= Beginning of Section =

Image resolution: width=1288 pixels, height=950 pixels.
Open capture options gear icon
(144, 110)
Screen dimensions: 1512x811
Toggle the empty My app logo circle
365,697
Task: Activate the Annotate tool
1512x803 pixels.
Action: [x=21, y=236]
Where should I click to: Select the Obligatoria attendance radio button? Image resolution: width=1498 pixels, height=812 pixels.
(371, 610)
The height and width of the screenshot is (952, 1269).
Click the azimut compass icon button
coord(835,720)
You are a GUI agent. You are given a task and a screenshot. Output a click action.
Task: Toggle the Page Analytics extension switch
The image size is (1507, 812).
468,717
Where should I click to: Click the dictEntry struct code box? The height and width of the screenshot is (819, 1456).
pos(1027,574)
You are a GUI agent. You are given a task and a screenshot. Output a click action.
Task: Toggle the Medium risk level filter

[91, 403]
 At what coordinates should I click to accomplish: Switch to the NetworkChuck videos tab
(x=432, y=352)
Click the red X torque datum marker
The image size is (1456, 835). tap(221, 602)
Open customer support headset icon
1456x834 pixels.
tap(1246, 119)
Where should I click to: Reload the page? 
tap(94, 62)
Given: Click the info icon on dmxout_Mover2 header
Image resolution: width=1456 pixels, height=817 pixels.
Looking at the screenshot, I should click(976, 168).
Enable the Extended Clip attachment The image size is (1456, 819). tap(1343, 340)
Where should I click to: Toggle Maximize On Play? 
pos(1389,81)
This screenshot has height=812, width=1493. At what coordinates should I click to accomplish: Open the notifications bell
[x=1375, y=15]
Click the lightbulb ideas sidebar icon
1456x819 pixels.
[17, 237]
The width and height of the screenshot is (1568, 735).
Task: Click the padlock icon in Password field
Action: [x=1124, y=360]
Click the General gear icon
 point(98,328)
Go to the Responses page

= End of Section =

> _TRY IT_
Once you have read the records above, set each one down again exactly.

> _TASK ANSWER_
Image resolution: width=1288 pixels, height=950 pixels.
Open capture options gear icon
(144, 110)
Screen dimensions: 1512x811
Toggle the empty My app logo circle
365,697
Task: Activate the Annotate tool
1512x803 pixels.
Action: [x=21, y=236]
Where should I click to: Select the Obligatoria attendance radio button? Image resolution: width=1498 pixels, height=812 pixels.
(371, 610)
The height and width of the screenshot is (952, 1269).
Click the azimut compass icon button
coord(835,720)
You are a GUI agent. You are given a task and a screenshot. Output a click action.
Task: Toggle the Page Analytics extension switch
The image size is (1507, 812).
468,717
Where should I click to: Click the dictEntry struct code box? The height and width of the screenshot is (819, 1456).
pos(1027,574)
You are a GUI agent. You are given a task and a screenshot. Output a click action.
Task: Toggle the Medium risk level filter

[91, 403]
 At what coordinates should I click to accomplish: Switch to the NetworkChuck videos tab
(x=432, y=352)
Click the red X torque datum marker
The image size is (1456, 835). tap(221, 602)
Open customer support headset icon
1456x834 pixels.
tap(1246, 119)
Where should I click to: Reload the page? 
tap(94, 62)
Given: Click the info icon on dmxout_Mover2 header
Image resolution: width=1456 pixels, height=817 pixels.
Looking at the screenshot, I should click(976, 168).
Enable the Extended Clip attachment The image size is (1456, 819). tap(1343, 340)
Where should I click to: Toggle Maximize On Play? 
pos(1389,81)
This screenshot has height=812, width=1493. At what coordinates should I click to accomplish: Open the notifications bell
[x=1375, y=15]
Click the lightbulb ideas sidebar icon
1456x819 pixels.
[17, 237]
The width and height of the screenshot is (1568, 735).
Task: Click the padlock icon in Password field
Action: [x=1124, y=360]
Click the General gear icon
 point(98,328)
Go to the Responses page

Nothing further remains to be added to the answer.